CLI in C++: Status Update
Over the weekend I went ahead and implemented the lexical analyzer for the CLI language. If you would like to check it out, you can download the source distribution via these links:
The +dep version includes the project’s dependencies. See the INSTALL file inside for details. Alternatively, you can follow the development in the git repository:
There are a couple of interesting things to note about the lexer design: First is the handling of the include paths. To mimic the C++ preprocessor as closely as possible, we decided to allow both "foo"
and <foo>
styles of paths. However, in our case, the include
statement is part of the language and, therefore, is tokenized by the lexer. The dilemma then is how to handle <
and >
, which can be used in both paths and, later, in option types that contain template-ids (for example, std::vector<int>
) or expressions (for example, 2 < 3
). If we always treat them as separate tokens, then handling of the include paths becomes very tricky. For example, the <foo/bar.hxx>
path would be split into several tokens. On the parser level it will be indistinguishable from, say, <foo / bar.hxx>
, which may not be the same or even a valid path.
To overcome this problem, the lexer treats <
after the include
keyword as a start of a path literal instead of as a separate token (path literals are handled in the same way as string literals except for having < >
instead of " "
). That’s one area where we had to bring a little bit of language semantics knowledge into the lexical analyzer.
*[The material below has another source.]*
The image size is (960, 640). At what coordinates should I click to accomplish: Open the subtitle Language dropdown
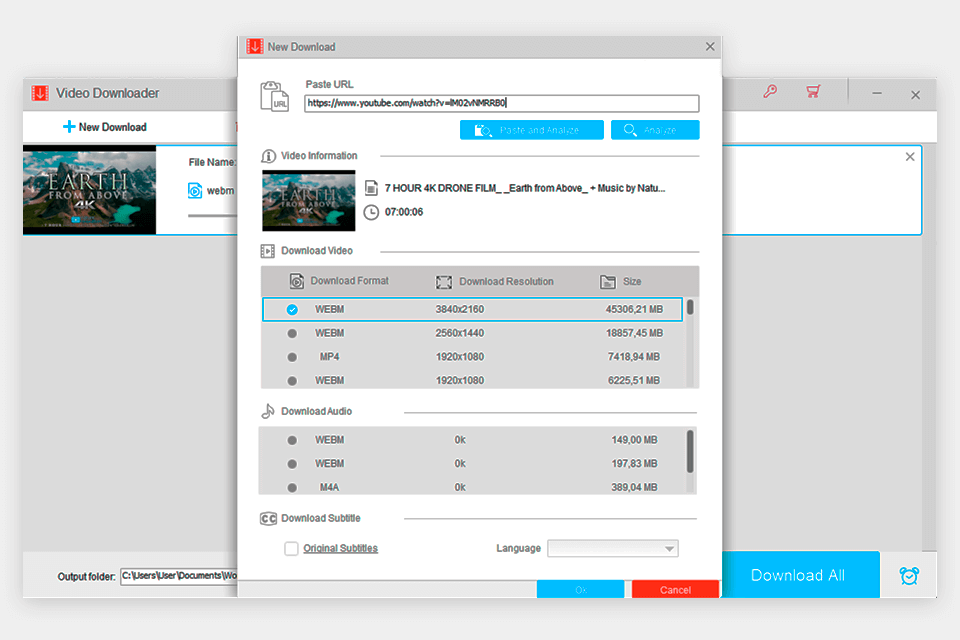click(x=612, y=548)
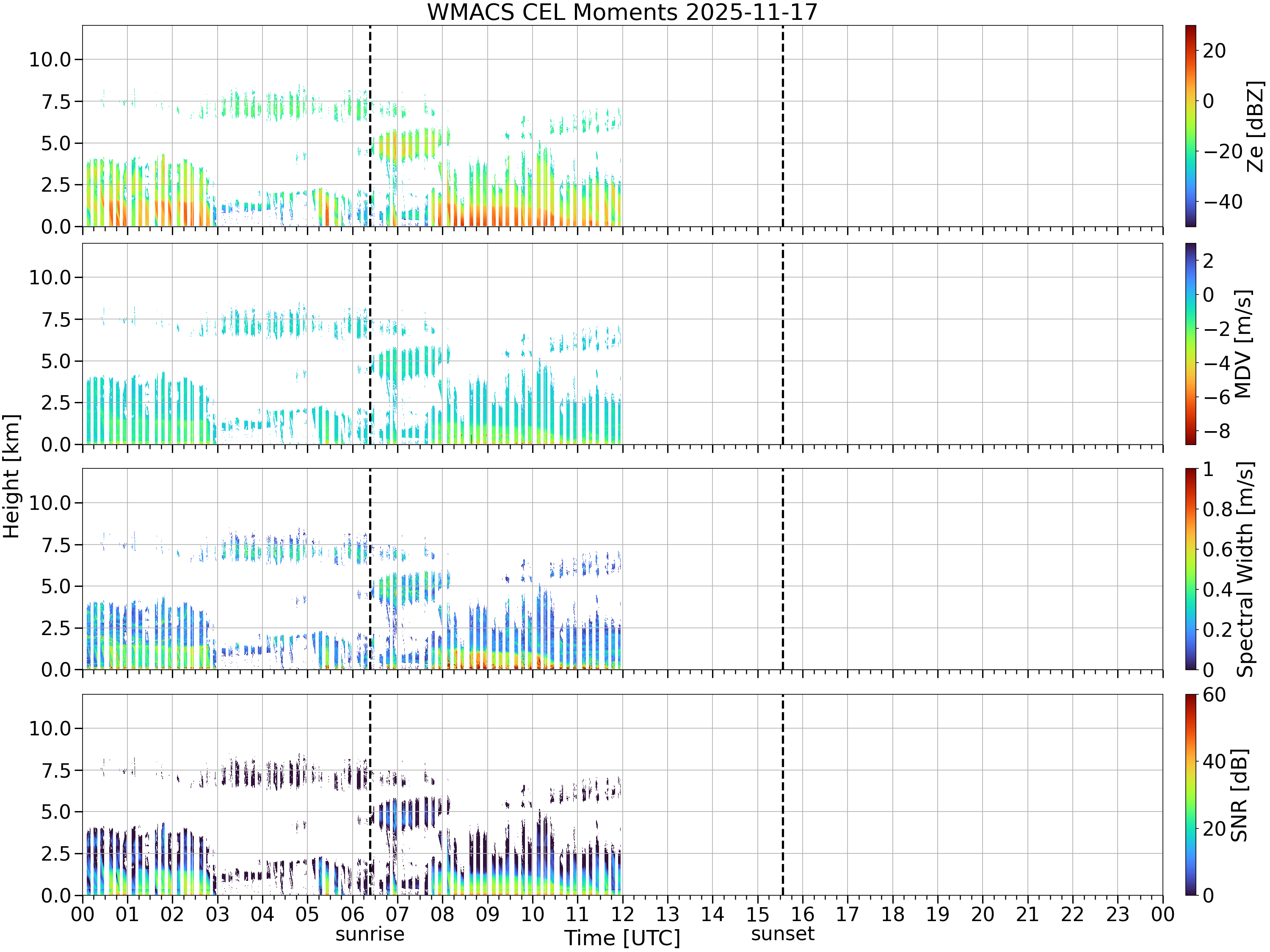Click the 06 hour tick label on the time axis
Image resolution: width=1270 pixels, height=952 pixels.
tap(353, 914)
Another interesting thing to know is handling of option names. To be convenient to use, option names should allow various additional symbols such as -
, /
, etc., that are not allowed in C++ identifiers. Consider this option definition as an example:
class options { bool --help-me|-h|/h; };
The question is how do we treat these additional symbols: as part of the option identifier or as separate tokens? Handling them as separate tokens presents the same problem as in the include path handling. Namely, the option name can be written in many different ways which will all result in the same token sequence. Making these additional symbols a part of an option identifier can be done in two ways. We can either recognize and make option names as a special kind of identifier or we can “relax” all the identifiers in the language to include these symbols. The first approach would be cleaner but is hard to implement. The lexer would need to recognize the places where option names can appear and scan them accordingly. Since there is no keyword to easily identify such places, the lexer would need to implement pretty much the same language parsing logic as the parser itself. This is a bit more semantics knowledge than I am willing to bring into the lexical analyzer.
This leaves us with the relaxed identifier option. One major drawback of this approach is the difficulty of handling expressions that involve -
, /
, etc. Consider this definition:
class options { int -a-b = -a-b; };
Semantically, the first -a-b
is the option name while the second is an expression. In the initial version of the CLI compiler I decided not to support expressions other than literals (negative integer literals, such as -5
are supported by recognizing them as a special case). The more complex expressions can be defined as constants in C++ headers and included into the CLI file, for example:
// types.hxx // const int a = 1; const int b = 2; const int a_b = -a-b;
// options.cli // include "types.hxx"; class options { int -a-b = a_b; };
In the future we can support full expressions by recognizing places in the language where they can appear. That is, after =
as well as between ( )
and < >
. For example:
class options { int -a = 2-1; int -b (2-1); foo<2-1> -c; };
On the parser level, we will also need to tighten these relaxed identifiers back to the C++ subset for namespaces, classes, and option types.
With the initial version of the lexer complete, the next thing to implement is the parser. I will let you know as soon as I have something working.